Photo credit: cloudybay.co.nz

Ever since Oliver was kind enough to ask me to contribute a guest post to his excellent blog, I have been really excited about the idea. Since the theme was “Somewhere Beyond the Sea” and the post was going to be published in the summertime, I thought reviewing one of my favorite New Zealand Sauvignon Blancs would just be the way to go: definitely “somewhere beyond the sea” pretty much from anywhere you look at it (unless of course you are a Kiwi!) and a refreshing Summer wine. So there we go.

About the Grape

A few interesting notions about the origins of Sauvignon Blanc: recent DNA analysis has identified a parent-offspring relationship between Savagnin (an old white-berried variety that is common in the Jura region of France) and Sauvignon Blanc and, there being much earlier documents mentioning Savagnin than Sauvignon Blanc, the former is believed to be the parent of the latter. DNA results also support the thesis that, contrary to common belief, Sauvignon Blanc did not originate from the Bordeaux area, but rather from the Loire Valley in France, where documental evidence dates back to 1534 (compared to 1710 in Bordeaux). However, it is interesting to note that, when Sauvignon Blanc was grown in the Bordeaux area, it spontaneously crossed with Cabernet Franc to create Cabernet Sauvignon.

In New Zealand, Sauvignon Blanc was first planted in the 1970s and soon became the most widely grown variety in the country, especially in the Marlborough region.

(Information on the grape variety taken from Wine Grapes, by Robinson-Harding-Vouillamoz, Allen Lane 2012)

About the Estate

Cloudy Bay‘s vineyards are located in different subzones of the premium wine region of Marlborough at the northern end of New Zealand’s South Island, alongside the Wairau River.
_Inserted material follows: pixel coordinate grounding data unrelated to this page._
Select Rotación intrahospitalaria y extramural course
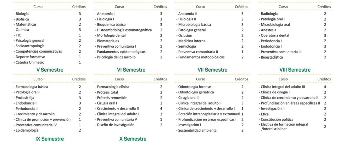Screen dimensions: 346x142 208,114
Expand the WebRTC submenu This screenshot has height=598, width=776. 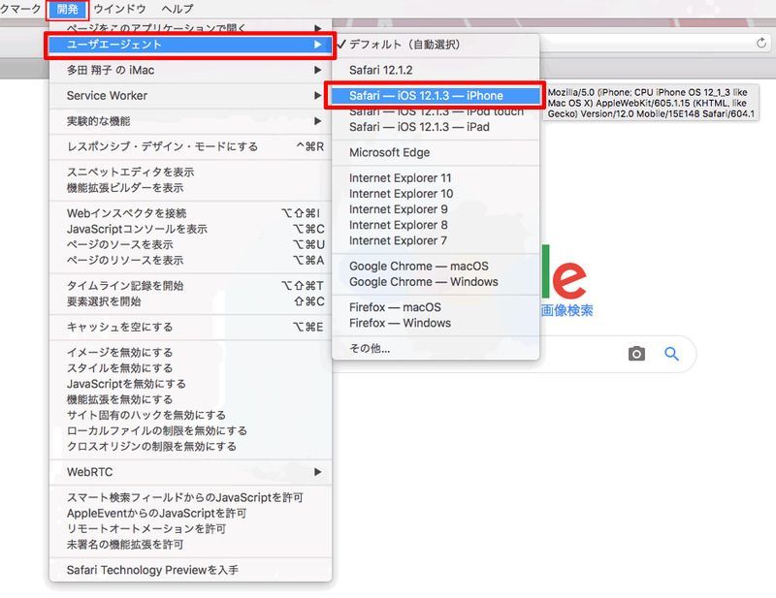[189, 472]
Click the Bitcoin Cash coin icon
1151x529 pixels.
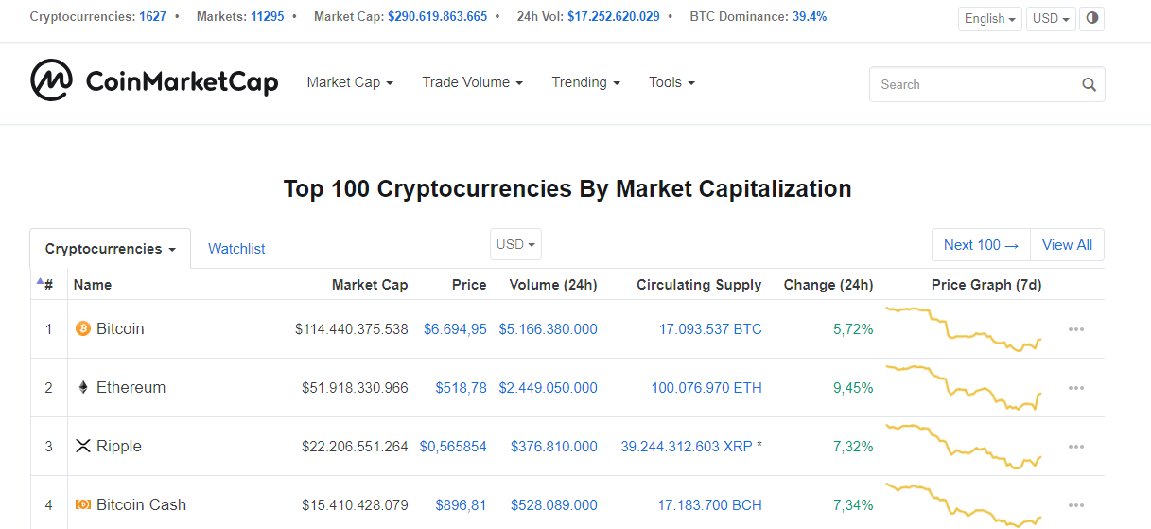[x=83, y=505]
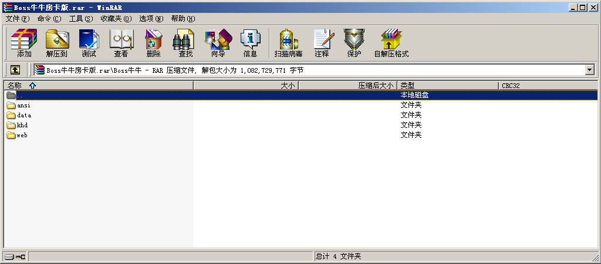Expand the address path dropdown arrow

(x=590, y=70)
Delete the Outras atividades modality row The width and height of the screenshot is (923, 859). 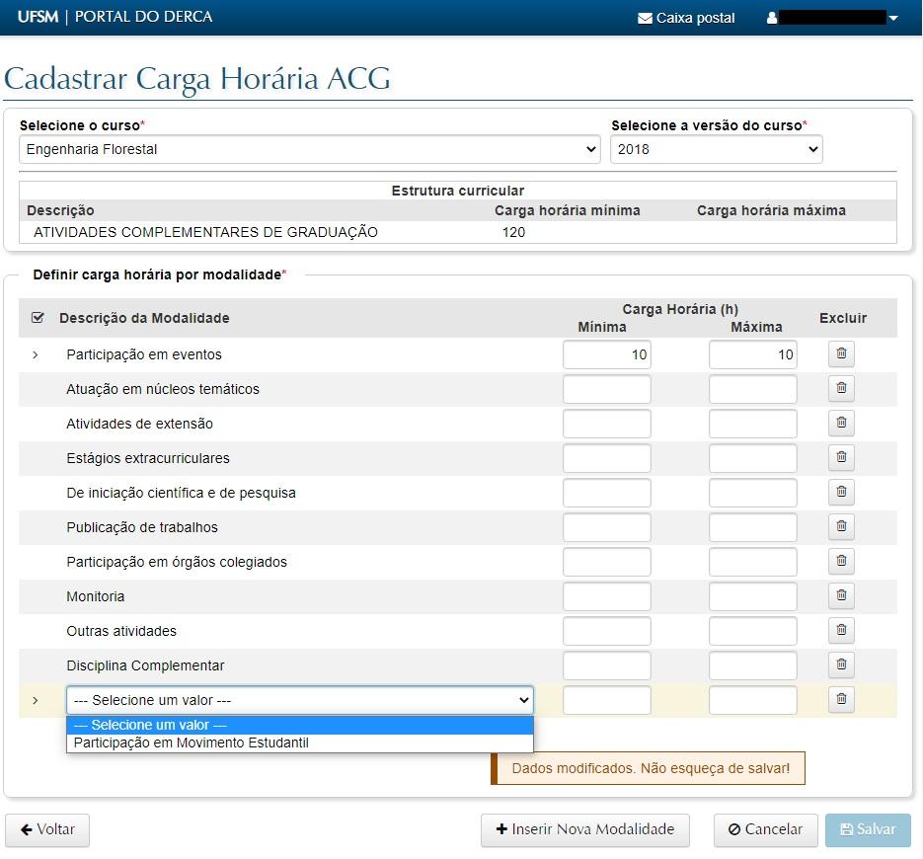[x=841, y=631]
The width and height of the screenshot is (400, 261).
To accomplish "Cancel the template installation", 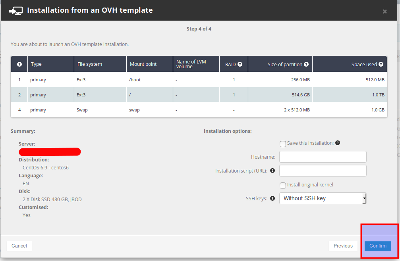I will 19,246.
Cloudy Bay also sources part of the grapes used for making their wines from a few independent Wairau Valley growers with whom they have established a long-term business relationship.

Our Review

Let’s now get to the actual review of Cloudy Bay, Sauvignon Blanc Marlborough 2012, which in the US retails for about $30.

The wine has 13.5% ABV and was made from 100% Sauvignon Blanc grapes sourced from estate and grower vineyards located in the Rapaura, Fairhall, Renwick and Brancott subzones of the Wairau Valley. Fermentation was primarily carried out in stainless steel, except for a small percentage that was fermented in old French oak barriques.
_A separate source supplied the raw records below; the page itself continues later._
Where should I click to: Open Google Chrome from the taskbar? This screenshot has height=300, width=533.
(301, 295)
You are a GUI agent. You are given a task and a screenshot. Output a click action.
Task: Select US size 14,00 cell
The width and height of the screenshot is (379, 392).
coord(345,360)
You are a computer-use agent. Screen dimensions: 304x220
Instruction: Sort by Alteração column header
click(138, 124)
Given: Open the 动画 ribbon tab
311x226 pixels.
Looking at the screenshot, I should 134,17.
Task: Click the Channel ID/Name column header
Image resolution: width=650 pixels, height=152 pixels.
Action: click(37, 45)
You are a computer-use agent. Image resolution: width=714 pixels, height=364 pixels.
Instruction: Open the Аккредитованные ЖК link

As usual, for my review I will use a simplified version of the ISA wine tasting protocol that we described in a previous post on my blog: should you have doubts as to any of the terms used below please refer to that post for a refresher.

In the glass, the wine poured crystal clear, a beautiful straw yellow in color, and thick with narrow arches and slow dripping tears.
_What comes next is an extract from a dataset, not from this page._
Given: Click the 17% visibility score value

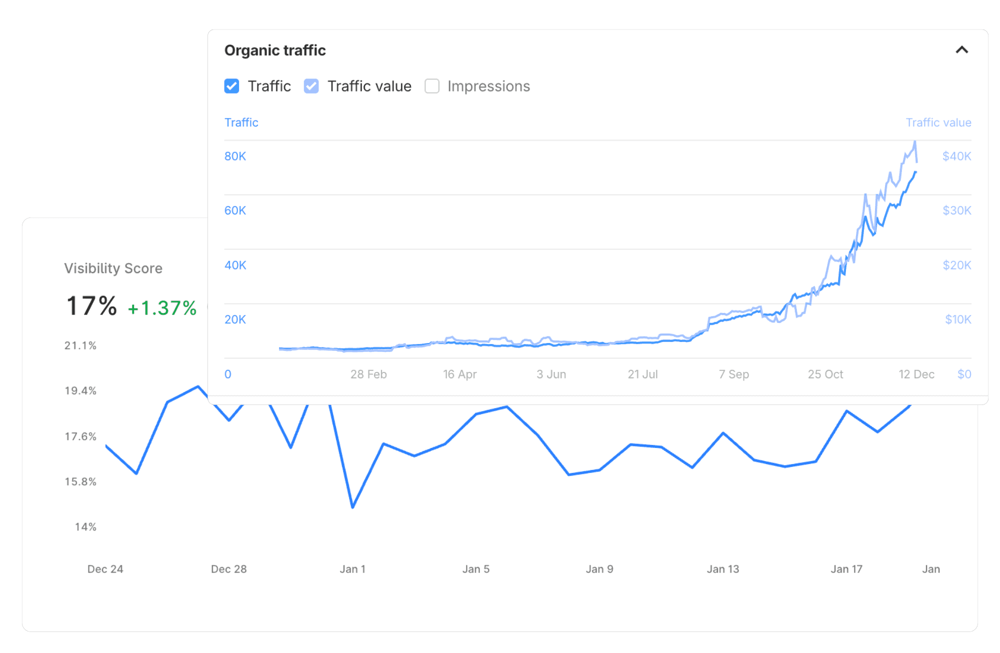Looking at the screenshot, I should click(91, 305).
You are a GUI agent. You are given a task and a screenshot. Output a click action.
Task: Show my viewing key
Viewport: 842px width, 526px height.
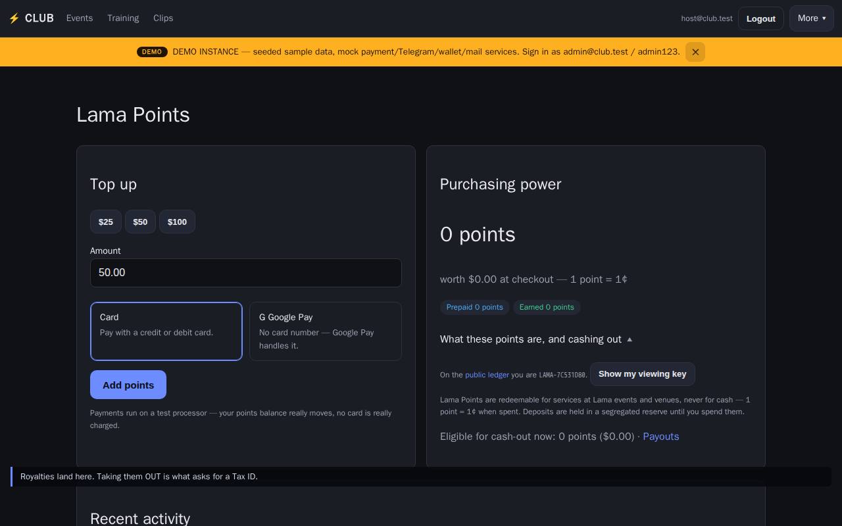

On the nose, its bouquet was intense, complex and fine, with pleasant, Summer-y aromas of lime, grapefruit, citrus, green apple and herbs (nettle, mint).

In the mouth, it was dry, quite warm, quite smooth; fresh, quite tasty. The wine was medium-bodied and balanced, despite its freshness (i.e., acidity) being the dominating component – but that is in most cases a desirable feature in a dry white wine and in our case it also helped make the quite muscular ABV of the wine not so evident in the mouth, which is a good thing, so it did not change our assessment that the wine was balanced. Its mouth flavors were intense and fine, with pleasant, refreshing notes of lime, grapefruit, citrus and herbs. The wine’s finish was quite long and its evolutionary state was mature, meaning ready to be enjoyed now, with additional cellaring not likely to benefit the wine.

Overall, a very pleasant Sauvignon Blanc in the “Down Under” style: intense, concentrated fruit and herb aromas, lively acidity and citrus-centric flavors. So very refreshing and summery that I would keep drinking it all Summer long… if budget permitted!  ;-)

Rating: Very Good and recommended.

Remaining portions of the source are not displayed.